Se atribuye a Kierkegaard la idea de que el Cristianismo es tan difícil y
exigente, que ni el mismo Cristo lo llevó a cabo. Esta idea está en la línea de
lo que J. L. López Aranguren, con un concepto que fue muy usado en su momento,
llamó el «talante» protestante (Catolicismo y Protestantismo como formas de existencia):
actitud de angustia, inseguridad, individualismo,
«temor y temblor», que en nuestro ámbito cultural hispano se encarnó muy bien
en Unamuno. Los santos demuestran que el mandado evangélico es «posible». No depende como las utopías ideológicas
de complejos procesos sociales o cambios estructurales o ingenierías políticas
de largo plazo. El santo, aunque se proyecte hacia el futuro, como hacen
siempre las utopías (véase mi artículo Cristianismo y utopía) actúa aquí y ahora, en su misma circunstancia
personal. No necesita otra. Cualquier realidad puede ser santificante. El
cardenal Van Thuan, privado de libertad en su confinamiento, en medio de la
oscuridad y la ansiedad, se da cuenta de cuál es el camino correcto: «No esperaré. Voy a vivir el momento presente colmándolo
de amor».
2. Una idea fundamental en este
terreno es la de la Comunión de los santos.
La idea de que compartimos un legado común, de que nos apoyamos con nuestras
oraciones, porque somos miembros de un solo cuerpo.

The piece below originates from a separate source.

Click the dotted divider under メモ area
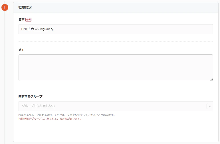The height and width of the screenshot is (144, 220). coord(116,88)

Entre todos los creyentes y
los santos se establecen unos lazos que unen y, de alguna forma, son vasos
comunicantes, por los que se transmite la fe. Tanto la idea de Comunión de los
santos como la de intercesión están recogidas en el Catecismo perfectamente
delimitadas doctrinalmente. «Rezad los unos por los
otros» (Santiago, 5: 16). La Iglesia triunfante, la peregrinante y la
purgante están en comunicación; traman una tupida trama de ruegos y peticiones.
No somos mónadas de Leibniz, aisladas, sino miembros del Cuerpo de Cristo
(Pablo).
3. Ir investigando y descubriendo
la santidad de una persona supone el proceso de descubrir la huella que fue
dejando en los demás durante su vida y después. La santidad va dejando semillas
y transmitiéndose de unos a otros, incluso de generación a generación. El santo
va dejando su huella en los demás. Es una semilla que va germinando a largo
plazo. Su influencia puede llegar a las personas y a los sitios más
insospechados. Ese es un motivo más de que tenga sentido investigar sobre sus
vidas y sondear hasta dónde llegó en ellos la Gracia. El sacerdote de Málaga D.
Pedro Sánchez Trujillo, postulador de la causa del beato mártir Juan Duarte
Martín, decía que esta acción era como soplar un rescoldo: el recuerdo, la vivencia que parecía apagado vuelve al
coger fuerza. Muchos tendrán ocultos y latentes recuerdos que salen a la
superficie y que conducen a otros. Es asombroso cómo hay gente que, conociendo
directamente o indirectamente a la persona, recuerda pequeños detalles que a
cualquiera se le hubieran olvidado.
4. Si es interesante ver como el
santo ha sido un factor de transmisión de la Gracia en los demás, también lo es
ver como la Gracia ha actuado en la materia humana y ha sacado de ella destellos
de ángel. ¡Y qué débil, humana, difusa y contradictoria es esta materia humana!
Así nos libramos de cualquier tentación pelagiana: es
siempre la Gracia quien lleva la iniciativa. El hombre por sí mismo no
puede nada.
Comprobar esta acción sobre
los santos nos hace descubrir un fenómeno tan complejo y diverso, que es
difícil establecer factores comunes y líneas generales. Quizá la única
evidencia es constatar qué humanos y distintos son los santos. Desde mentes
privilegiadas como Aquino o genios de la literatura como San Juan de la Cruz a
humildes analfabetos; desde personas nacidos para la actividad frenética, con
genuino carisma de líderes de masas (san Juan Pablo II, santa Teresa de Jesús)
hasta una modesta muchachita que apenas vio más más allá de las paredes de su
convento (santa Teresa de Lisieux). Los ejemplos podrían multiplicarse ad libitum. No existe un prototipo humano de
santo. Lo que está claro es que todos, visto de cerca, no dan la sensación de
sobrehumanos, sino, al contrario, de muy humanos; con una humanidad que
heroicamente se vence a sí misma, se purifica.